Scientific classification
- Kingdom: Animalia
- Phylum: Chordata
- Class: Reptilia
- Order: Squamata
- Suborder: Iguania
- Family: Chamaeleonidae
- Genus: Brookesia
- Species: B. dentata
- Binomial name: Brookesia dentata Mocquard, 1900

= Toothed leaf chameleon =

- Genus: Brookesia
- Species: dentata
- Authority: Mocquard, 1900
- Conservation status: EN

Species of lizard

The toothed leaf chameleon, Brookesia dentata, is a species of chameleons endemic to northwestern Madagascar. It was first described by Mocquard in 1900: 345, and has been described numerous times since then, most recently by Townsend et al. in 2009. It is affected by the collection of charcoal, forest fires, and the grazing of cattle. Its holotype provides from Maevatanana (Suberbieville).
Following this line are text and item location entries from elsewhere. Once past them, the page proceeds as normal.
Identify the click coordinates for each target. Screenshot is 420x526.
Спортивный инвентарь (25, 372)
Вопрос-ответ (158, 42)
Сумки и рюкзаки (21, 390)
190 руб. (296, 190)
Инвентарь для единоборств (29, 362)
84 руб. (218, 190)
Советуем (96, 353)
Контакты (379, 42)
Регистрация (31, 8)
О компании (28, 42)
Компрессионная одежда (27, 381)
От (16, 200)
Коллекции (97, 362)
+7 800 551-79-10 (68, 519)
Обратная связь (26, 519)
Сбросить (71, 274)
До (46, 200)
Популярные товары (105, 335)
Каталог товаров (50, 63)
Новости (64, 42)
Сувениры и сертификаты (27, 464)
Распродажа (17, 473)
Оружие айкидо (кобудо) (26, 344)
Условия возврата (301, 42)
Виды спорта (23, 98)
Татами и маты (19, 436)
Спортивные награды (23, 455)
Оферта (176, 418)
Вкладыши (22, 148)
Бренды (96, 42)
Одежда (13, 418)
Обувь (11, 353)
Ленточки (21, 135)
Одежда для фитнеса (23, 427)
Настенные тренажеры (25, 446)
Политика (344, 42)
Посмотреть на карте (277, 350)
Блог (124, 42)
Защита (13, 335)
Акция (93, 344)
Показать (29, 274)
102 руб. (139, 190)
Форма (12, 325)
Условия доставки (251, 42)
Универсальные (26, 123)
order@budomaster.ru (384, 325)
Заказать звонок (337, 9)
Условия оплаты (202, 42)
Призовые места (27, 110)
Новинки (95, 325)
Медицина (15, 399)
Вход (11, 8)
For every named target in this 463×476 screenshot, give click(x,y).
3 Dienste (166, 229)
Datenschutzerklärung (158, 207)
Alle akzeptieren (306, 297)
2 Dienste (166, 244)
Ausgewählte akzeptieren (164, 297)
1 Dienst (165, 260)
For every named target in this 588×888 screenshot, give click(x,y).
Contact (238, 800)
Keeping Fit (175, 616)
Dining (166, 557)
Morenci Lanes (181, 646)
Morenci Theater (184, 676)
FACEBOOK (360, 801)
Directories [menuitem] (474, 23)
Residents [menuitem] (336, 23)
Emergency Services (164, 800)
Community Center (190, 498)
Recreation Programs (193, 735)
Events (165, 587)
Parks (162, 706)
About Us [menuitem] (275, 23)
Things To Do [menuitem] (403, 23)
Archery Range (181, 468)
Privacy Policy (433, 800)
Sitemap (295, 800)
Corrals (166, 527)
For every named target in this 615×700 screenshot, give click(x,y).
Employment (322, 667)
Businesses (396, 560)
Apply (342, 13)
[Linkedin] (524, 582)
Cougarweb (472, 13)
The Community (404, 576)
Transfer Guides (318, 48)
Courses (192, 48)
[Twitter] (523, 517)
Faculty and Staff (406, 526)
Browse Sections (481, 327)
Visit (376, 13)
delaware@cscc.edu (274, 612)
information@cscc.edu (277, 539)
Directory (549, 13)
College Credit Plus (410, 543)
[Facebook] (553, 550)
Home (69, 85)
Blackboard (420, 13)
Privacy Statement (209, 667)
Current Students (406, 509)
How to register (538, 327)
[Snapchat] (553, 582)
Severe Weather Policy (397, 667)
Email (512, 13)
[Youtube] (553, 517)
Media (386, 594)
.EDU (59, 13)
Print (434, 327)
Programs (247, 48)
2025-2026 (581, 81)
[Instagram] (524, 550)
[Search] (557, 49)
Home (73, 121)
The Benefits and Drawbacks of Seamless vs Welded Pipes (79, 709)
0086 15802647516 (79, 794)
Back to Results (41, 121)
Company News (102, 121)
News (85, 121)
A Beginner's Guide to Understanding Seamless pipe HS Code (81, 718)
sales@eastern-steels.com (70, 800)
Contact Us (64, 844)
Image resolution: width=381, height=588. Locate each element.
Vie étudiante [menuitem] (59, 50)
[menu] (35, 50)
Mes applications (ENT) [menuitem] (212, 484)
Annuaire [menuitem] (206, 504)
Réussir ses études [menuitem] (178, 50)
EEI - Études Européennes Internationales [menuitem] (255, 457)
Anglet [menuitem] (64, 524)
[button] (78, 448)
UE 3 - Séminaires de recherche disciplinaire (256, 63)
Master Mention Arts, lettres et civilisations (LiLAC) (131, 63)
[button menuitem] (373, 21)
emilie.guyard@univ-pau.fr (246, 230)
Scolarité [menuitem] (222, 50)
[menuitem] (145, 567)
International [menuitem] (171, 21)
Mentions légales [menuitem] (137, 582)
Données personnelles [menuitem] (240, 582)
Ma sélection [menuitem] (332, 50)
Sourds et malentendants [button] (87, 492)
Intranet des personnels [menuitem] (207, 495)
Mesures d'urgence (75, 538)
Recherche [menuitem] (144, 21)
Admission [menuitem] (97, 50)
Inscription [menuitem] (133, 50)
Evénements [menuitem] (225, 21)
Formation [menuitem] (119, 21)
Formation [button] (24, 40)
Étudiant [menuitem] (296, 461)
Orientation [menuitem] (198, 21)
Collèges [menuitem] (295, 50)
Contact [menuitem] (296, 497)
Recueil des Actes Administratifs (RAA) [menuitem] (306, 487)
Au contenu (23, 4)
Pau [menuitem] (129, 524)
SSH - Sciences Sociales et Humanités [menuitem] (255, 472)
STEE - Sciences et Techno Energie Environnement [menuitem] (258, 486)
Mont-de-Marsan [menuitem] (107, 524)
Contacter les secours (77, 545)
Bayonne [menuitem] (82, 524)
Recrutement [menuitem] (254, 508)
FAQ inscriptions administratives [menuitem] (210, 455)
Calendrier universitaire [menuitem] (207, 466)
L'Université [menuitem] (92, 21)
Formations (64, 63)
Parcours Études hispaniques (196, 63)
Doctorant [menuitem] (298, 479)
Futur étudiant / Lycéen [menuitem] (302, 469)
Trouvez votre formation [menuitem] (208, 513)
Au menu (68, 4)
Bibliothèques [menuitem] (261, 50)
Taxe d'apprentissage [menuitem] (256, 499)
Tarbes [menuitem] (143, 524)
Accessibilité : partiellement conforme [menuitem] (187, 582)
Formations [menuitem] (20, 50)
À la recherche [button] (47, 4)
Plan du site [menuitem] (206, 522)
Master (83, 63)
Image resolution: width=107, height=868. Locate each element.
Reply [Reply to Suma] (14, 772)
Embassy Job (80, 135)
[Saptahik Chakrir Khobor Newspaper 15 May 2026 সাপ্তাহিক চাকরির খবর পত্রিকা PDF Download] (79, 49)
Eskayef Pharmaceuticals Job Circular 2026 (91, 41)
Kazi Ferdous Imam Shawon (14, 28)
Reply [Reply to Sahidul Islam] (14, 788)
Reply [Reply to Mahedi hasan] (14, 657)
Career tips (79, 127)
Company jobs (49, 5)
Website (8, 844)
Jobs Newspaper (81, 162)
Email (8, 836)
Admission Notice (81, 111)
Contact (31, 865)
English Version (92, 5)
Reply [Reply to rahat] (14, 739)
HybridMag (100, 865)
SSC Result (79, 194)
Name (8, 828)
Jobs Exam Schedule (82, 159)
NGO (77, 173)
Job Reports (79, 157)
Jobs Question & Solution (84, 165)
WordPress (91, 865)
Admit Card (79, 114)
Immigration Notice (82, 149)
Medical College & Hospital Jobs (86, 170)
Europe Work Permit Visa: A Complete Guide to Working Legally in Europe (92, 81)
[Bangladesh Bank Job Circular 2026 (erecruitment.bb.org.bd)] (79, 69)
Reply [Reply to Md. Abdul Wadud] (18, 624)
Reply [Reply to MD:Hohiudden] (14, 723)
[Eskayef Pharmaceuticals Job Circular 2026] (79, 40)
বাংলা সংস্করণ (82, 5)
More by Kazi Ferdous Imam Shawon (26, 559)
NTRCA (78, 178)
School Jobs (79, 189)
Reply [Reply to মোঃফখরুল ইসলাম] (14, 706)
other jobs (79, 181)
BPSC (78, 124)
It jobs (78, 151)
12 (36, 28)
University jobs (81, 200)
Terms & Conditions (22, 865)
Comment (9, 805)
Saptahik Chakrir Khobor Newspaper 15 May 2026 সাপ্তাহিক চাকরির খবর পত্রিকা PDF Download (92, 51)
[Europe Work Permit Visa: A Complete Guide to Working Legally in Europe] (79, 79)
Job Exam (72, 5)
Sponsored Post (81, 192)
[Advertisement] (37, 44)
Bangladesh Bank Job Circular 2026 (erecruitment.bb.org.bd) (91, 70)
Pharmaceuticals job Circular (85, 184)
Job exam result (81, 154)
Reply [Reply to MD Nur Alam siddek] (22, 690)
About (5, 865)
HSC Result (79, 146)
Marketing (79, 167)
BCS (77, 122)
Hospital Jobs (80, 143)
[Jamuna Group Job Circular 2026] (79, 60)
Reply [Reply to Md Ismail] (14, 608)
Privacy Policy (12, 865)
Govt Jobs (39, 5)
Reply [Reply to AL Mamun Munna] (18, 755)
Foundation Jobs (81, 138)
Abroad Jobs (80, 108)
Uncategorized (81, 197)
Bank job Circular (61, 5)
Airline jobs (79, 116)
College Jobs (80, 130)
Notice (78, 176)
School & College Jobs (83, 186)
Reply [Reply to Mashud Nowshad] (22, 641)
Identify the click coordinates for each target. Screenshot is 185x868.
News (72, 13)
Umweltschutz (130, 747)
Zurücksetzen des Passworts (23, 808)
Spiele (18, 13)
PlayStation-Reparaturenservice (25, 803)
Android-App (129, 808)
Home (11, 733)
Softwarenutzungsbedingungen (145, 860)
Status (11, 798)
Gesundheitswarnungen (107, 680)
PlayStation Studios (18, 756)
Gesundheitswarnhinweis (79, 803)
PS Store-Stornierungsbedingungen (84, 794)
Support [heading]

==Distribution and habitat==
The toothed leaf chameleon is endemic to northwestern Madagascar, and its type locality is Suberbieville (Maevatanana). It has been confirmed to be found at Andasibe, Mandraka, and Angavo-Anjozorobe. At the highest, the species can be found at 200 m above sea level. The International Union for Conservation of Nature has classed B. dentata as an endangered species on their IUCN Red List. It is listed as endangered because it is known only from the Ankarafantsika area, which covers 1300 sqkm, although it could be found over an area of 2700 sqkm at the highest. The habitat of Brookesia dentata is continuing to decline due to charcoal collection, fires, and cattle. The population of Brookesia dentata is currently decreasing like the habitat. It is currently protected under the Madagascar law, and collection of the species is permitted with permission to do so.

==Taxonomy==
Brookesia dentata was initially described by Mocquard in 1900: 345, and has later been described many times: Werner (1911: 43), Mertens (1966: 2), Brygoo (1978: 25), Glaw and Vences (1994: 235), Klaver and Böhme (1997), Necas (1999: 277), and most recently Townsend et al. (2009). It is commonly known as the toothed leaf chameleon.